I believe that the plane is not going to crash. When I was five, I remember walking down the long hallway to my first plane ride. I squeezed my beanie-baby with my sweaty hands as I sat down in seat 20C. The mood around me was full of laughter and excitement as people conversed about reaching paradise. My parents took me to see the pilots before take-off and they gave me little airline pin. All I did was stare at them with a frightened face and watery eyes. How could I trust these strangers with my life? I thought there was no way this plane could hold all these people in the air for thousands of miles over the endless ocean. As the plane accelerated down the runway and the nose lifted in the air, I closed my eyes and heard my mothers comforting voice, and “the plane is not going to crash”. And of course it did not.

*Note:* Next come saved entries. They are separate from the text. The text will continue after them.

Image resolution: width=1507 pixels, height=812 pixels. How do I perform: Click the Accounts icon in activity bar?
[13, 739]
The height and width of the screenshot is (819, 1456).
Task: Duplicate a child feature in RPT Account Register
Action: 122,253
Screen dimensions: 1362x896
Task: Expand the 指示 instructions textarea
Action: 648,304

From that day on I believe that the plane is not going to crash. Whenever I am faced with life’s challenges or fears, in my head I repeat, “The plane is not going to crash. It is not going to crash”. Whether I have to give a Spanish presentation or serve the ball on game point, that phrase is my guiding force that brings out my inner strength. I am able to remember the time on the plane when I was no loner afraid. By repeating, “the plane is not going to crash”, I feel like I have a sword of power, that arms me no matter the task.
I’ve also learned to have more trust in the people around me. As a child I was often scared of leaving my parents and going with new people. I now know how to trust people, like the pilots. I believe that some things that happen in my life cannot be controlled, so I just have to trust that everything will be okay. Instead of having a scared outlook on life, I can live thinking ‘the glass is half full’.
One of the greatest lessons I have learned from everyday fears, that we all have a common connection though human fears and it makes us stronger when we fight them together. As children often we see adults as fearless, which makes childhood fears lonely. However as I have grown up, I realized that everyone is has fears. Now I can share my technique for overcoming fears to anyone who needs it. I like to think of my first plane ride was an experience of fear, that years later, gave me courage. I can’t help but think of Bob Marley’s words, “Don’t worry, be happy”. Now I can just live life, not worrying, because I believe that the plane is not going to crash.